• _WORK INSTRUCTIONS_:
The answer is to be an exact copy of the lines below running from the line with "Hledat (701, 63)" down to the line with "[50 pcs] (130, 1441)", both ends included, and nothing more.

(Beginning of RECORDS FOR THIS EXERCISE)

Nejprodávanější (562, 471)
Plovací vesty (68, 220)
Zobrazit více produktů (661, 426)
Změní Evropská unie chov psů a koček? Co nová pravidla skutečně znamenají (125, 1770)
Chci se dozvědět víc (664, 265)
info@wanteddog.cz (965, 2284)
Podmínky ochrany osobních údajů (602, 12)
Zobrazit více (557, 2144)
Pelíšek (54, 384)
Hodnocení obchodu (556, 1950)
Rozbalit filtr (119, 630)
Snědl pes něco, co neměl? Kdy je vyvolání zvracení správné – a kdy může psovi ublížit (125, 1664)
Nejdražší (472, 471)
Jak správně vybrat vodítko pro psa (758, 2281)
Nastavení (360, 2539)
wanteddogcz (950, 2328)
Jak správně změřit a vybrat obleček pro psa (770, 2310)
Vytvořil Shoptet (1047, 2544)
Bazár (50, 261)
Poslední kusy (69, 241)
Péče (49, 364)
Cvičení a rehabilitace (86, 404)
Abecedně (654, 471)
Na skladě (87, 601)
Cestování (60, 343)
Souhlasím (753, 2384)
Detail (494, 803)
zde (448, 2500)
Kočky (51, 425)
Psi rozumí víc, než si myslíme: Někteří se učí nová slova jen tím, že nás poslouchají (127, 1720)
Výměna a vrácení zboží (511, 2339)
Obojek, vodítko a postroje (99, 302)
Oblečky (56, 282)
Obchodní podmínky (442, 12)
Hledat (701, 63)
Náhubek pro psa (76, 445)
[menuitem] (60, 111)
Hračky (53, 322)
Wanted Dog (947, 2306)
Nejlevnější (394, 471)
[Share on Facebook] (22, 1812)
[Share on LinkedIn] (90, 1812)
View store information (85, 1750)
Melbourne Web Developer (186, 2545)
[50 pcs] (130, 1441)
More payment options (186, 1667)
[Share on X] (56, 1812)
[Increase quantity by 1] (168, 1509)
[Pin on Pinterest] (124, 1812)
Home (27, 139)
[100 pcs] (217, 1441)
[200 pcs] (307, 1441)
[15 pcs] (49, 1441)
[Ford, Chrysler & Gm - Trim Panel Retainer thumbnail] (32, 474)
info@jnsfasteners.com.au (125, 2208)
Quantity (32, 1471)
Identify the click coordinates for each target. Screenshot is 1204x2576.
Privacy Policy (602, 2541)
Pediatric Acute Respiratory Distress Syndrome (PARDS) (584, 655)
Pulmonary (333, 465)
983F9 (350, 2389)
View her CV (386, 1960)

(End of RECORDS FOR THIS EXERCISE)

• _THE ANSWER_:
Hledat (701, 63)
Náhubek pro psa (76, 445)
[menuitem] (60, 111)
Hračky (53, 322)
Wanted Dog (947, 2306)
Nejlevnější (394, 471)
[Share on Facebook] (22, 1812)
[Share on LinkedIn] (90, 1812)
View store information (85, 1750)
Melbourne Web Developer (186, 2545)
[50 pcs] (130, 1441)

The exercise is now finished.